He feels that I’m running away from something (I posted about that in my last post) and I know he’s right.   We’re getting into some heavy duty stuff now, having to do with early trauma I faced at the hands of my mother from about 5 – 7 years of age.  Some of the trauma is sexually charged (even though it wasn’t technical sexual abuse), but I can’t explain more about that here right now.    I know the worst thing I can do is avoid therapy now, because I’m reaching an important crossroads, but that’s exactly what I’ve been doing.

At the same time, I really want to explore this because I know that only in doing so, will I have a breakthrough that could change everything and make me whole again.

The reason I’ve been posting less about therapy is because right now I feel more vulnerable during our sessions than I ever have.   Part of this is because of me.   I’m getting into the roots of my disorders and it’s not just painful, but makes me feel overwhelming shame. I’ve even been reluctant to tell my therapist all the details about exactly what happened (and I certainly can’t talk about it here yet either).   But I remember everything.   I just haven’t been able to release the trauma because I have so much trouble confronting it, and every time he tries to bring it up, I change the subject, start laughing, or try to distract him from talking about it again.   At the same time, the fact I do not makes me feel like I’m cheating myself and the session just becomes a whole lot of nothing, and it’s all my own fault.  And then I feel guilty about it.

--- --- ---

Problems to solve:
• a. Read the post about therapy and decide whether each statement agrees with it. For each, answer yes or no and quote the words of the post that decide it.
(i) The trauma from the writer's mother took place at about 5 to 7 years of age.
(ii) The writer has told the therapist every detail of what happened.
(iii) The writer no longer remembers most of what happened.
• b. In the post about therapy, what does the writer do whenever the therapist tries to bring up the trauma?
• c. Rewrite the paragraph of the post about therapy that begins "The reason I’ve been posting less" as a short list of its main points.

--- --- ---

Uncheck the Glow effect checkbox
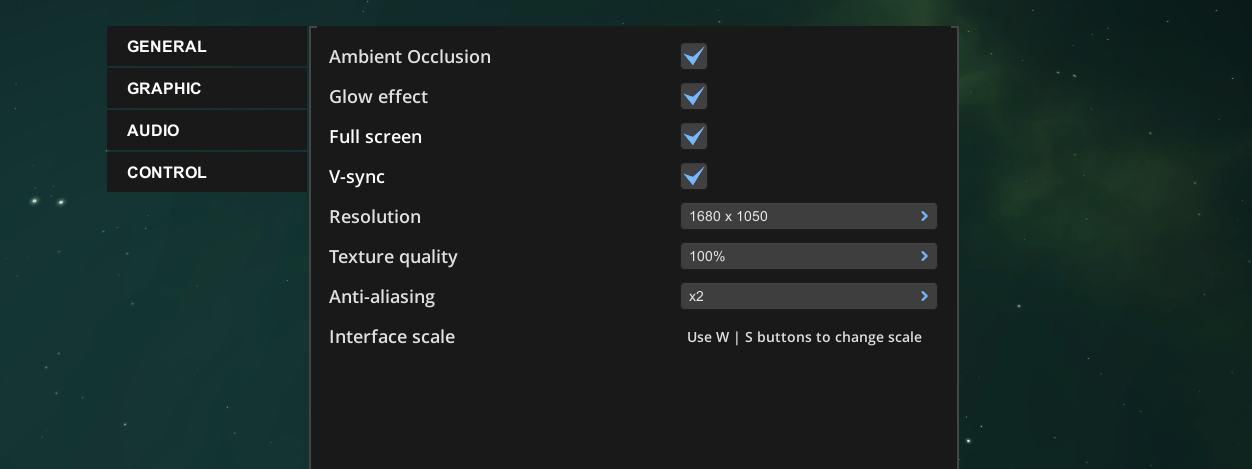1252x469 pixels. pyautogui.click(x=693, y=96)
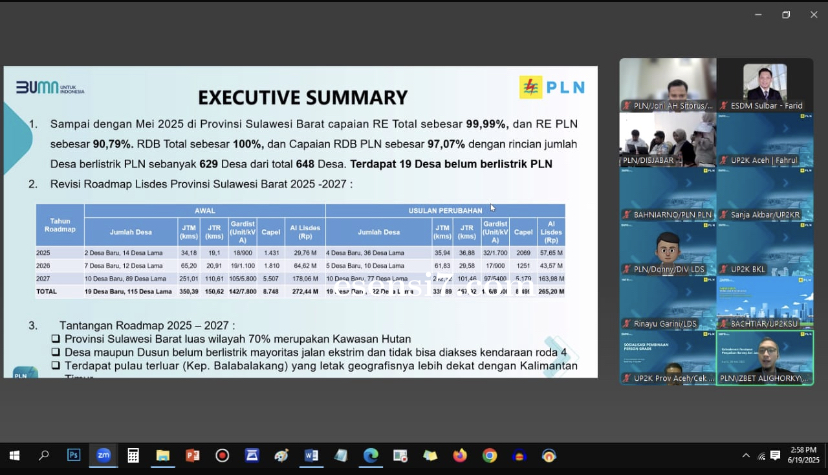The height and width of the screenshot is (475, 828).
Task: Open the Word document from the taskbar
Action: point(311,455)
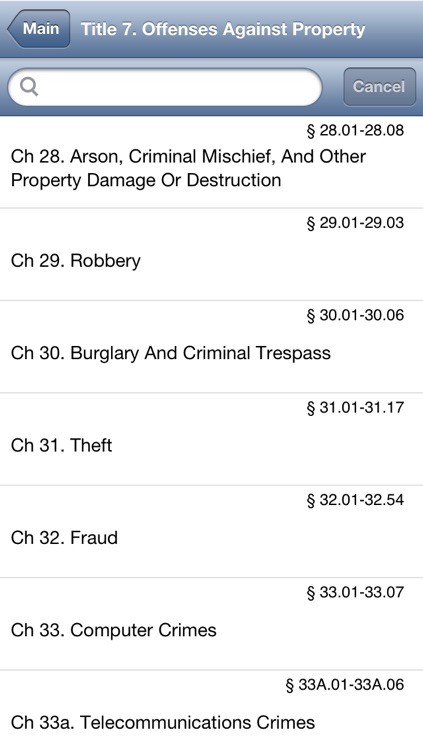Select Ch 30. Burglary And Criminal Trespass
The height and width of the screenshot is (750, 423).
click(212, 347)
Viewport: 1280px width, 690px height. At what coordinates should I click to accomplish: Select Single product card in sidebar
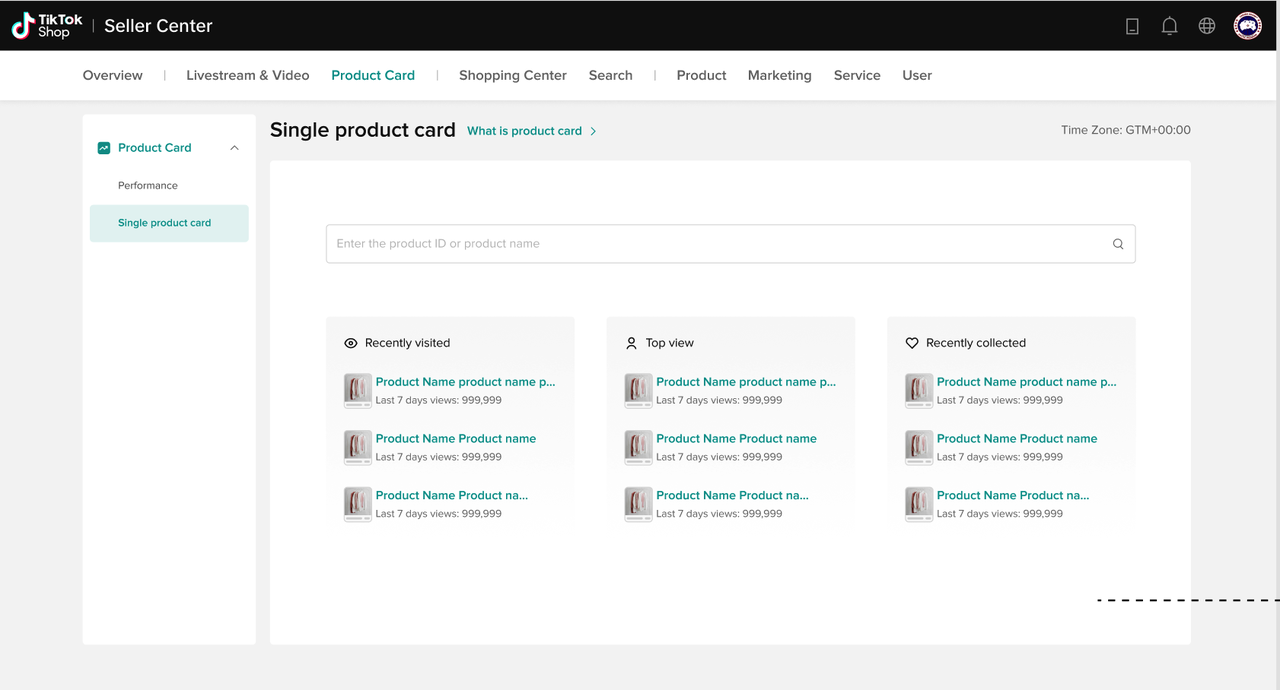coord(165,223)
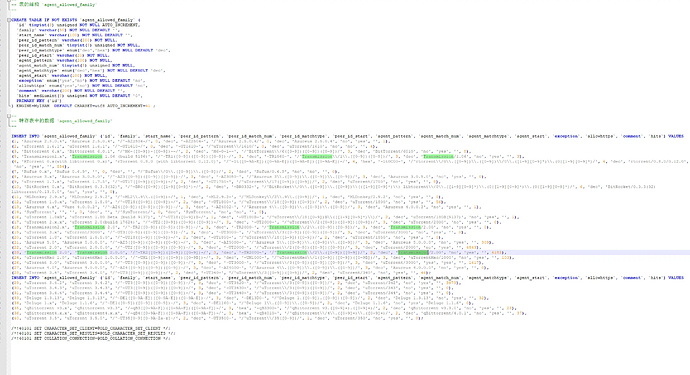Click the first INSERT INTO statement keyword
The width and height of the screenshot is (690, 375).
coord(25,136)
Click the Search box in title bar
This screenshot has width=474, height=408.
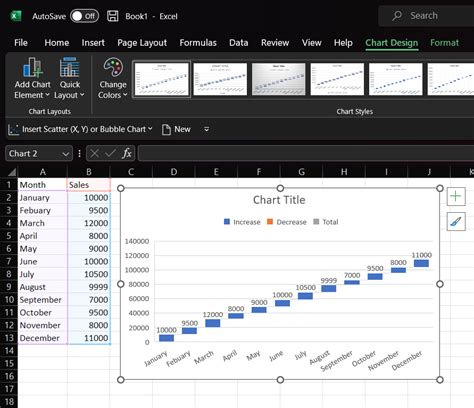pos(426,16)
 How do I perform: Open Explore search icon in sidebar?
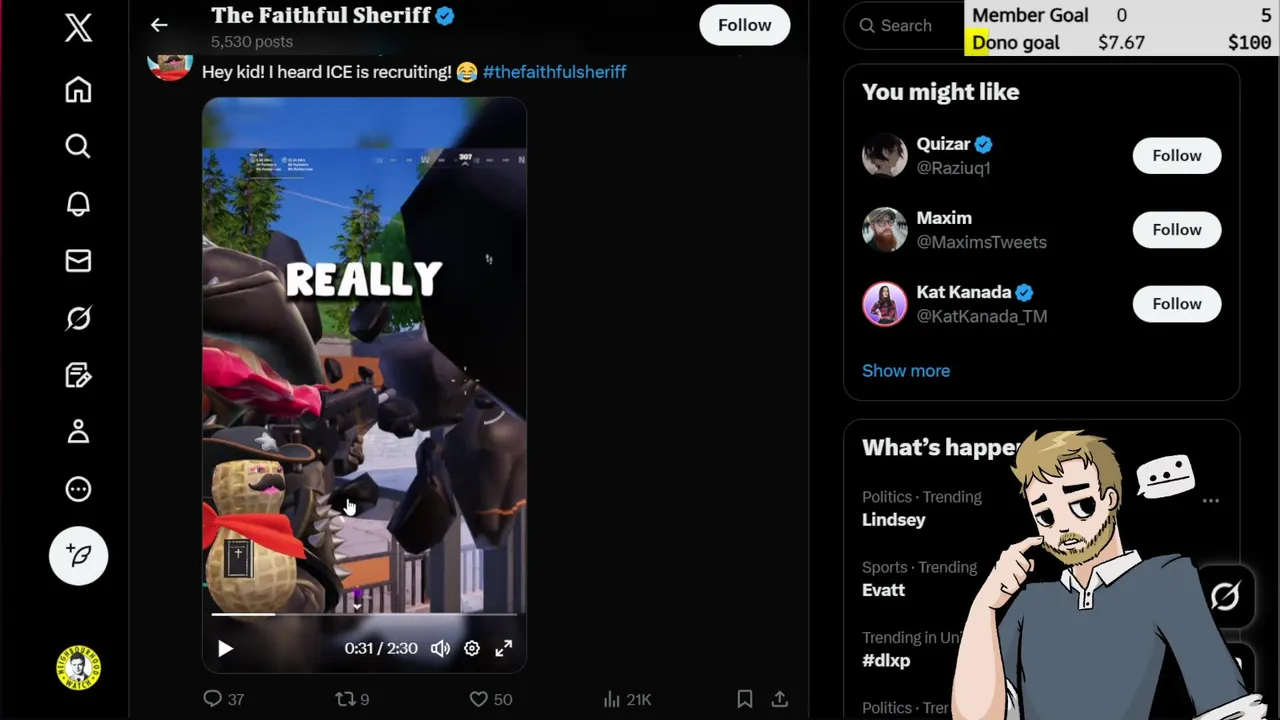coord(78,147)
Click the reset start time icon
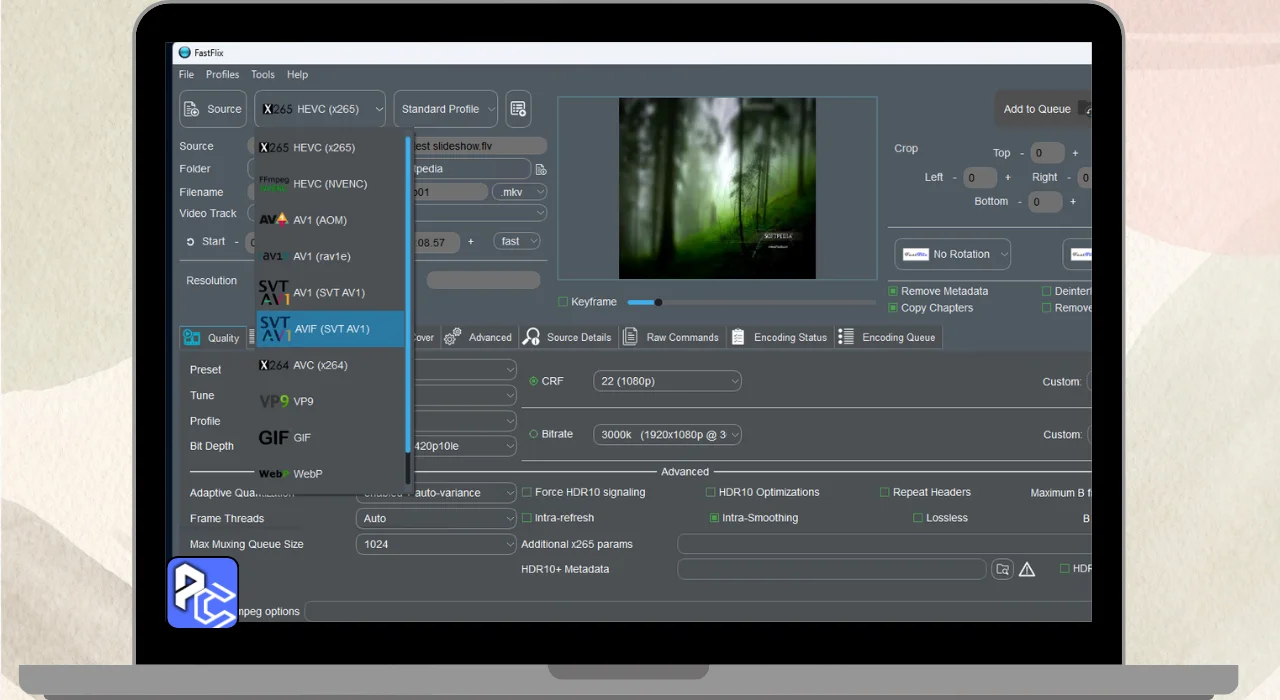The image size is (1280, 700). [190, 242]
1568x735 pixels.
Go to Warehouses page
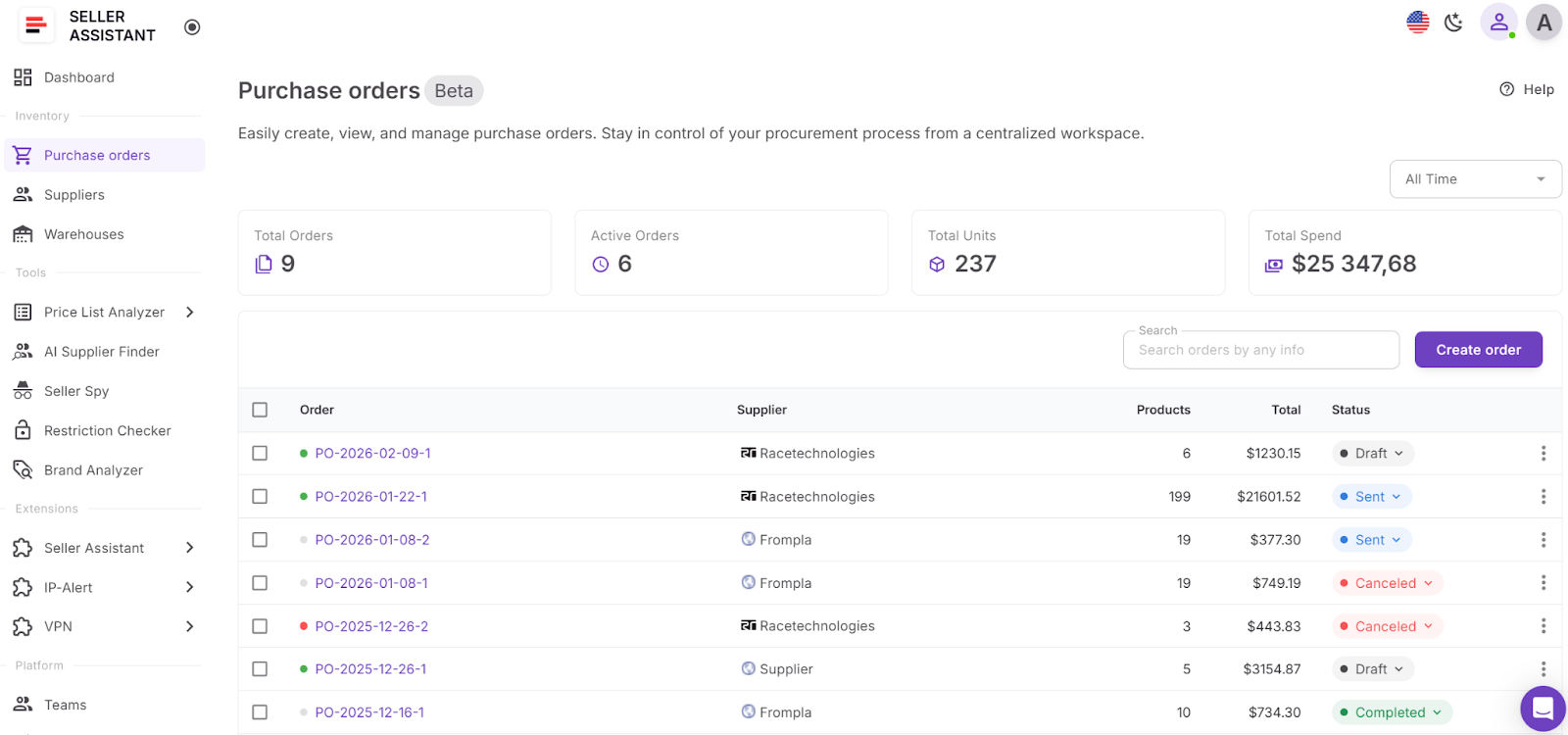[x=83, y=234]
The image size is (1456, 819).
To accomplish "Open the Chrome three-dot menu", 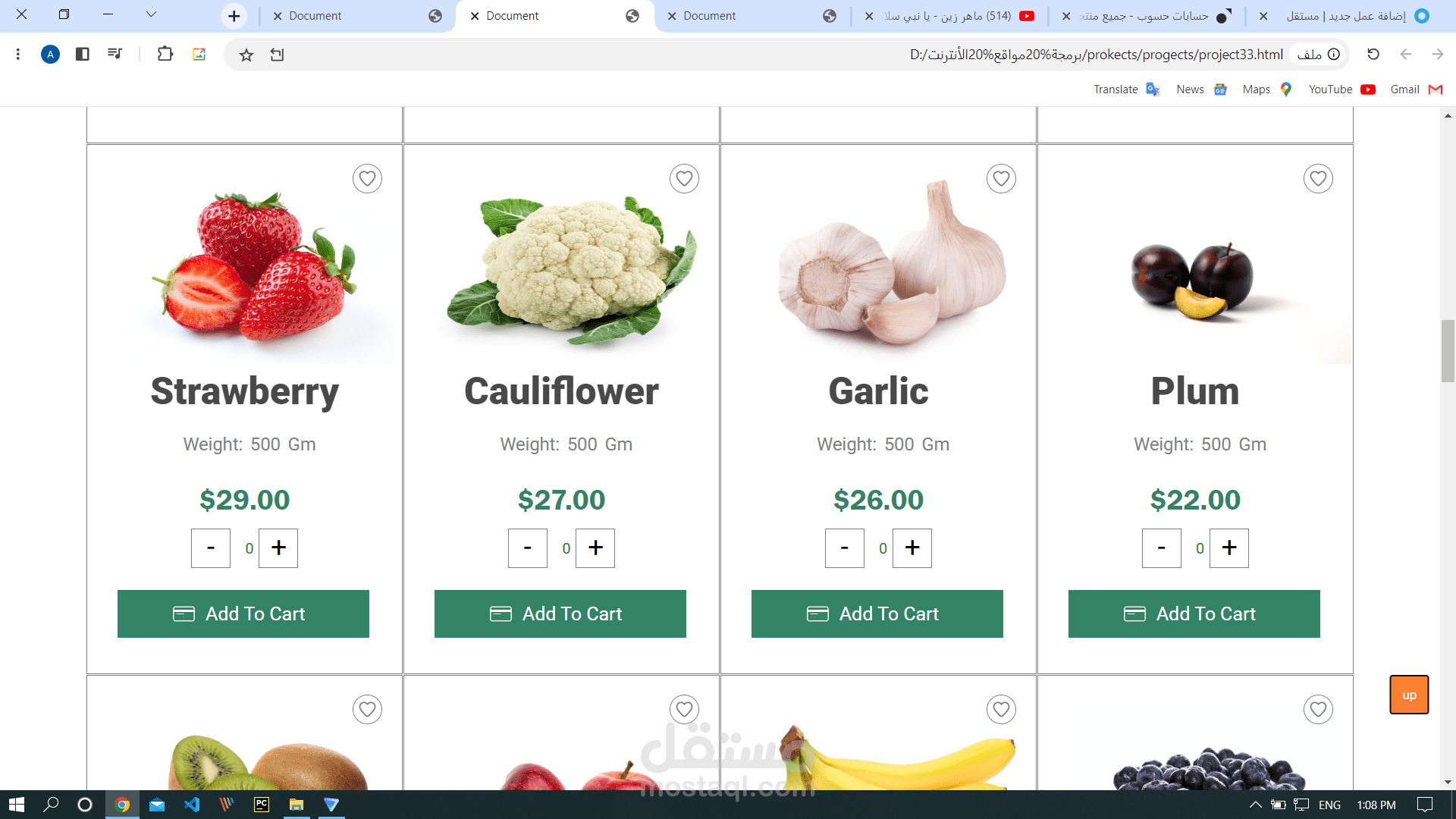I will pos(18,54).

--- --- ---

Solutions to each task:
• a.
(i) Yes: "early trauma I faced at the hands of my mother from about 5 – 7 years of age"
(ii) No: "I’ve even been reluctant to tell my therapist all the details about exactly what happened"
(iii) No: "But I remember everything."

• b. The writer changes the subject, starts laughing, or tries to distract him from talking about it again.

• c.
- I post less about therapy because I feel more vulnerable in sessions than ever before.
- Part of this comes from me: getting into the roots of my disorders is painful and brings overwhelming shame.
- I have been reluctant to tell my therapist all the details, and I can't share them here yet.
- I remember everything but have trouble confronting the trauma, so I haven't released it.
- When my therapist brings it up, I change the subject, laugh, or distract him.
- Avoiding it makes me feel I'm cheating myself and the session accomplishes nothing, and then I feel guilty.